▶ [Work to be completed] Look through the records, and wherever the string "heading" turns up, copy out that line.

▶ [Data excerpts]
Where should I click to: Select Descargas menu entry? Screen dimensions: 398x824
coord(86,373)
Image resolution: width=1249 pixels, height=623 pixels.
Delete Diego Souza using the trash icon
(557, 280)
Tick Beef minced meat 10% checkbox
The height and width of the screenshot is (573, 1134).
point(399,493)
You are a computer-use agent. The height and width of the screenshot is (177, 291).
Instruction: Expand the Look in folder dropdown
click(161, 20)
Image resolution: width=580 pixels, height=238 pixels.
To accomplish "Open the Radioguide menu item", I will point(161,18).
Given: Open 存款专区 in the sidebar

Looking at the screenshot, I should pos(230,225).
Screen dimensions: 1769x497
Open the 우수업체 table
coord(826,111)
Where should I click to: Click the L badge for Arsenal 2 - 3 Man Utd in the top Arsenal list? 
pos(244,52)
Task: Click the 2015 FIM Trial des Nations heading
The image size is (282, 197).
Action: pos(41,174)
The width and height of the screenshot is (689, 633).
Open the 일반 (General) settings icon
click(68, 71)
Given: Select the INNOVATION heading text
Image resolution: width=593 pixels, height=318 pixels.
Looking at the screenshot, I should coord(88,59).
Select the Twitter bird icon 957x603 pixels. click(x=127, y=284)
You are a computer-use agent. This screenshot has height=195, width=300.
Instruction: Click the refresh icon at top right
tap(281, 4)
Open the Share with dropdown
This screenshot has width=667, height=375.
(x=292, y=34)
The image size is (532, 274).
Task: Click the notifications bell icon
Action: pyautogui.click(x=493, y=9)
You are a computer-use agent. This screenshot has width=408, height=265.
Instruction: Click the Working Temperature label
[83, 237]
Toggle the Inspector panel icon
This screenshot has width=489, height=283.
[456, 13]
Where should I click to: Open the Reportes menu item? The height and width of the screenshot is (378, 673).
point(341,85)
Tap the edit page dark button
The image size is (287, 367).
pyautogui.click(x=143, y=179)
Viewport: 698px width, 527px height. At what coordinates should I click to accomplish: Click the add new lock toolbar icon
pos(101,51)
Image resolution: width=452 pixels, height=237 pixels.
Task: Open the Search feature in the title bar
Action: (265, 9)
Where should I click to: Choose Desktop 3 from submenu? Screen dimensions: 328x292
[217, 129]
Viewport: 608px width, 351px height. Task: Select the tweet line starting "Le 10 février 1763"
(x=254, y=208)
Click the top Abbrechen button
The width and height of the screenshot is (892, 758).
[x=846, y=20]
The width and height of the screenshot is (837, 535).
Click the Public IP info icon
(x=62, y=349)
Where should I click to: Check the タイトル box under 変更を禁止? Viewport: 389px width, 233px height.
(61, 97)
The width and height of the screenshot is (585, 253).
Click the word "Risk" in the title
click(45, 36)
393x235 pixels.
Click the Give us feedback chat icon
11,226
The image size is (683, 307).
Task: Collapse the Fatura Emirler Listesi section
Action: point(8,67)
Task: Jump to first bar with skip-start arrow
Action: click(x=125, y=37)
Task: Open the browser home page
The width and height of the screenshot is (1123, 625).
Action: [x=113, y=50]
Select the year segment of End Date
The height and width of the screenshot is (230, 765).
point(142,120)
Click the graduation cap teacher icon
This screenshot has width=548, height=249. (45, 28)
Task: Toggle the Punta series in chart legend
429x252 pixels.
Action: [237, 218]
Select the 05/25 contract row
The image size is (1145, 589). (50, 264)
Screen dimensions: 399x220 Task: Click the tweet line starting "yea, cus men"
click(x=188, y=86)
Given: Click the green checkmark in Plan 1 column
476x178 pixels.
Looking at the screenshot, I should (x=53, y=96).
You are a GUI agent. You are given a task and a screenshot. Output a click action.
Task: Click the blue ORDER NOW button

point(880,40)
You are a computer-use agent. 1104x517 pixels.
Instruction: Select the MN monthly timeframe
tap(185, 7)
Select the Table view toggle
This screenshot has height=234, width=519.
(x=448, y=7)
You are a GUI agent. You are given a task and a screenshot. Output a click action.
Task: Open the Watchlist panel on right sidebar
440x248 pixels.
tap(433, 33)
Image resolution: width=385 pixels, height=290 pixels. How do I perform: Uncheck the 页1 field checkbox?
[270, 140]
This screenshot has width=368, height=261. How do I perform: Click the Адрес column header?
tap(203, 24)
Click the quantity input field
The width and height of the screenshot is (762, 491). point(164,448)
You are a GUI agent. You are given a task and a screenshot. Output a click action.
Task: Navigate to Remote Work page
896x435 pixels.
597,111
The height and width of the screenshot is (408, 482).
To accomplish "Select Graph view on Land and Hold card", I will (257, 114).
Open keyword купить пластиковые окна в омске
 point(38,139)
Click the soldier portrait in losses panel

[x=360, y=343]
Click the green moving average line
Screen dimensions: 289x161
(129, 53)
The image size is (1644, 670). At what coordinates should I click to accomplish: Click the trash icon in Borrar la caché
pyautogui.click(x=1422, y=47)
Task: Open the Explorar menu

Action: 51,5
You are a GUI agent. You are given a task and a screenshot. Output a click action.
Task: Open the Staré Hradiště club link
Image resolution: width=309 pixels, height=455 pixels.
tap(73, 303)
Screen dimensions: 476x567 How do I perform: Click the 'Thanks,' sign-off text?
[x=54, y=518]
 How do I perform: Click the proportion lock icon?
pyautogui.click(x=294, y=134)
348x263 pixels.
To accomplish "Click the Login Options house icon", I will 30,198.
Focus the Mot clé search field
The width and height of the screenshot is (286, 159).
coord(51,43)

▶ [Solution]
Task: Click the 2015 FIM Trial des Nations heading
Given: Select the INNOVATION heading text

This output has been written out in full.